There is a copious literature supporting citicoline effect in glaucoma and more in general in neurodegenerative diseases [6, 24,25,26,27,28,29,30,31,32,33,34,35,36,37,38,39]. Such an effect was clearly demonstrated in experimental studies [37, 44,45,46] and in clinical settings as well [24,25,26,27,28,29,30,31,32,33,34,35,36,37,38,39]. Trials on glaucoma patients showed a beneficial role of citicoline in improving electrophysiology [29,30,31,32] and a possible effect on visual field changes [36]. In a recently published clinical trial, citicoline (administered as eyedrops) was found to be associated with a reduction of glaucoma progression in patients with apparently controlled IOP [36]. All these encouraging data led to the assumption that citicoline might have a neuroprotective effect as described above. Clinical data on a number of neurodegenerative diseases like Parkinson’s disease, senile and vascular dementia, and stroke seem to confirm experimental observations [35]. Several studies have investigated the effect of citicoline on vision [6, 29,30,31,32,33,34,35,36]. This action would be probably mediated by the stimulation of the dopaminergic system in the visual pathways: citicoline was found to improve visual acuity, visual evoked responses, and contrast sensitivity in glaucoma [29,30,31,32], amblyopia [47,48,49], and in non-arteritic ischemic optic neuropathy [50, 51].

The findings of our trial confirm the effect of citicoline as a neuroenhancer as the short duration of the study did not allow to show any significant disease change. Data on visual field confirm that no progression occurred in the 9-month follow-up time. The “good IOP control” (i.e., 13 mmHg on average in both groups) reinforces the likelihood of a lack of progression in these patients. In fact, differently from what could be observed in another trial, this sample was not selected based on glaucoma progression despite IOP control [36]. The effect of citicoline decreased after the switch to placebo. This finding seems to confirm the observations of Parisi et al. who could show an improvement in the electrophysiological function of the retina in glaucoma patients with an effect clearly measurable after 4 months of treatment that, however, regressed to normality after citicoline was stopped. The authors tried to interpret their findings suggesting a neuro-enhancer action of the molecule [32].

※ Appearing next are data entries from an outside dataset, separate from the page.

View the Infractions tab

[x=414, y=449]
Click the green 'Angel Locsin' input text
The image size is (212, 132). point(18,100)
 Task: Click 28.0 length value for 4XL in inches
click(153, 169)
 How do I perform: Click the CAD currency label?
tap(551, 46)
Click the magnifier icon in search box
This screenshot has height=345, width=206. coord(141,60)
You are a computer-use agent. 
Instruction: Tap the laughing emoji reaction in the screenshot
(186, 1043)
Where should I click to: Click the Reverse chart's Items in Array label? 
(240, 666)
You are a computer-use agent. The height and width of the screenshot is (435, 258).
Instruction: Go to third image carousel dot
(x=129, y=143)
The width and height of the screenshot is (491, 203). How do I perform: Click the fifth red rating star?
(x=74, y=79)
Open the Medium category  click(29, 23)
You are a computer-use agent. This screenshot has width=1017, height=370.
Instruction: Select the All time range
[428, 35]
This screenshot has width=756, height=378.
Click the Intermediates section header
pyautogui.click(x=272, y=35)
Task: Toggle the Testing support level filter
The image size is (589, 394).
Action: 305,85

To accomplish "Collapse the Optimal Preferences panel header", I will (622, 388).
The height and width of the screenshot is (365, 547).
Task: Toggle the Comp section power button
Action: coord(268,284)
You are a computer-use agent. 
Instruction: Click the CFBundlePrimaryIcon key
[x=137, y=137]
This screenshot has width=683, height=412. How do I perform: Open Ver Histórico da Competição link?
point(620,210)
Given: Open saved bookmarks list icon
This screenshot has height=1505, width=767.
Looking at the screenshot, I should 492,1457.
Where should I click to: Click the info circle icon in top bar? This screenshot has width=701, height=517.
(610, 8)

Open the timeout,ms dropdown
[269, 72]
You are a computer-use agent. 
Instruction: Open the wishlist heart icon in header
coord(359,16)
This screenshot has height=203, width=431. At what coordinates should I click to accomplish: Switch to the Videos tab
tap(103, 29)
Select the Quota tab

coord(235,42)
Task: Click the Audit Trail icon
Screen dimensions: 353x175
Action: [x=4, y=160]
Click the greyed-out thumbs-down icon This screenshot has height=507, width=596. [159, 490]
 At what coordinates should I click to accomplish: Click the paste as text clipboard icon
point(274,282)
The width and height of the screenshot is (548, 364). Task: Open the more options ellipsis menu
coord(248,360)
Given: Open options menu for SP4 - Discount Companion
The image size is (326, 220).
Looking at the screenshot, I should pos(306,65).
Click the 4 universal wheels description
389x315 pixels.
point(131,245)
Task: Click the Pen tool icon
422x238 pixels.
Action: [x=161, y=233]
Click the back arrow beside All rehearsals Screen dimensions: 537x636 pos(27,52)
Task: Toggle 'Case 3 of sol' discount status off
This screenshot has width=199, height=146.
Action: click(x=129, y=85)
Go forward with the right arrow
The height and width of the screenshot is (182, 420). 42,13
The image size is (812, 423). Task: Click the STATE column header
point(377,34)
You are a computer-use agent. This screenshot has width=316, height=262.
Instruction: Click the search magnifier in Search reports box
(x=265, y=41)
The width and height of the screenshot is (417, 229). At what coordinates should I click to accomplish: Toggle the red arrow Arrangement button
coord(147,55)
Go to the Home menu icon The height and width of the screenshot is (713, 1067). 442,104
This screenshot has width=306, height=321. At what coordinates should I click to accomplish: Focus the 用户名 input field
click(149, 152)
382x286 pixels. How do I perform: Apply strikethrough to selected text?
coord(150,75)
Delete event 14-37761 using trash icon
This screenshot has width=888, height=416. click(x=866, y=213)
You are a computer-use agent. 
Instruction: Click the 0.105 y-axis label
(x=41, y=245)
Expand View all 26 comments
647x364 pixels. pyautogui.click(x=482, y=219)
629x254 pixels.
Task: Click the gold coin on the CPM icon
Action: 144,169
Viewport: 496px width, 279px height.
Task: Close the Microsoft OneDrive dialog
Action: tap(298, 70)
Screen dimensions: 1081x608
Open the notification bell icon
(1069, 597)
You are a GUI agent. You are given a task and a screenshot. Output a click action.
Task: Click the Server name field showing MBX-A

Among study limitations, it is worth mentioning the reduced sample size of the study. Of the 220 patients that were planned, only 155 were finally enrolled. The drop-out rate was low (5%), less than predicted, despite the trial period fell completely into “pandemic time.” Average values of composite score in the 2 arms showed that overall quality of life was rather good, similar to the one observed in other clinical trials including patients with moderate glaucoma. It is possible that the reduced statistical power of the study did not allow to find differences in secondary outcomes between citicoline and placebo; and the same comment holds for subscales analyses. Another possible limitation is the lack a of wash-out period between the 2 cross-over phases. We do not think it has had a meaningful impact on our results, as confirmed by the lack of significant differences between the 6-month and 9-month time-points. However, any potential carry-over effect would have acted to dilute the difference between the two arms after the switch, potentially reducing the chances of detecting a significant change from baseline, but this was not the case.

To conclude, this trial supports the effect of citicoline oral solution on improving the vision related quality of life, measured by the VFQ-25, with no positive or negative impact on the general quality of life, measured by the SF-36. The VFQ-25 composite score at baseline was generally high, making harder to show an impact of glaucoma on quality of life in the study population. Future investigations should focus on the recruitment of participants with more advanced bilateral VF damage, in whom a compromised quality of life can be more likely observed.